§ Work required
Upon reaching the line containing "Screen dimensions: 1341x589", output that line and all remaining lines exactly, through the end of the entries, and output nothing before it.
::::
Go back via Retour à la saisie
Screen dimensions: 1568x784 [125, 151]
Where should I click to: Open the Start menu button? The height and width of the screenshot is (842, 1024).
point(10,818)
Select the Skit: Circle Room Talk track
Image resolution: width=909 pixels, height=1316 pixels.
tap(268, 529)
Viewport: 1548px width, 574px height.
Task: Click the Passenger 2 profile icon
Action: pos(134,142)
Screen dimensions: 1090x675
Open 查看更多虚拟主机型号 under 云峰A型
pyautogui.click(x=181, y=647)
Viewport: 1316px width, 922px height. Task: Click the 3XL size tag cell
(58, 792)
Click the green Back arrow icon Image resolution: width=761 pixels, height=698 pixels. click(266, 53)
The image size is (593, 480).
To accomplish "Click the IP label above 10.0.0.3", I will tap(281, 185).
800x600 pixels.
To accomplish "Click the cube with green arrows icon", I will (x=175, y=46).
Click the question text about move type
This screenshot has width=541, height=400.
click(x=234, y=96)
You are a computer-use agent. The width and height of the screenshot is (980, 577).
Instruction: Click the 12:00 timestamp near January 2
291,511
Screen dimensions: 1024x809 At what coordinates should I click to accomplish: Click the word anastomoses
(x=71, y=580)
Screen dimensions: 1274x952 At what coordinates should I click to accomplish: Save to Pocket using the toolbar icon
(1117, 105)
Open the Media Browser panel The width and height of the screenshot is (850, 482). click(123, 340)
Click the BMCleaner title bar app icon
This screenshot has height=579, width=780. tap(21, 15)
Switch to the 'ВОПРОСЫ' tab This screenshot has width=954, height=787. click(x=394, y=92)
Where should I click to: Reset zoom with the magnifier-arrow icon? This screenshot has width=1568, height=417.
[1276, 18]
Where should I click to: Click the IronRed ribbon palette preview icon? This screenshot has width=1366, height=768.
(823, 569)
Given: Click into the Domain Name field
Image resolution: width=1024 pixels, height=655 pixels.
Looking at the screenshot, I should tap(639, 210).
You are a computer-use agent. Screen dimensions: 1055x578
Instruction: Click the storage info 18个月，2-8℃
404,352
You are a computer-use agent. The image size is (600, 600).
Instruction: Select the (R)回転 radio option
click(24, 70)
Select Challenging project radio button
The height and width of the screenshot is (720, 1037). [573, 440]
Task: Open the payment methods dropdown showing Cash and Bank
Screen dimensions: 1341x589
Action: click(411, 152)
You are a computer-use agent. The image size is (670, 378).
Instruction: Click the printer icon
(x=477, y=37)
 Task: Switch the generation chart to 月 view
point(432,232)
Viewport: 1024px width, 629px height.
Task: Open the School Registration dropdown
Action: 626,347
::::
§ Output below
Screen dimensions: 1341x589
Action: click(411, 152)
You are a computer-use agent. The image size is (670, 378).
Instruction: Click the printer icon
(x=477, y=37)
 Task: Switch the generation chart to 月 view
point(432,232)
Viewport: 1024px width, 629px height.
Task: Open the School Registration dropdown
Action: 626,347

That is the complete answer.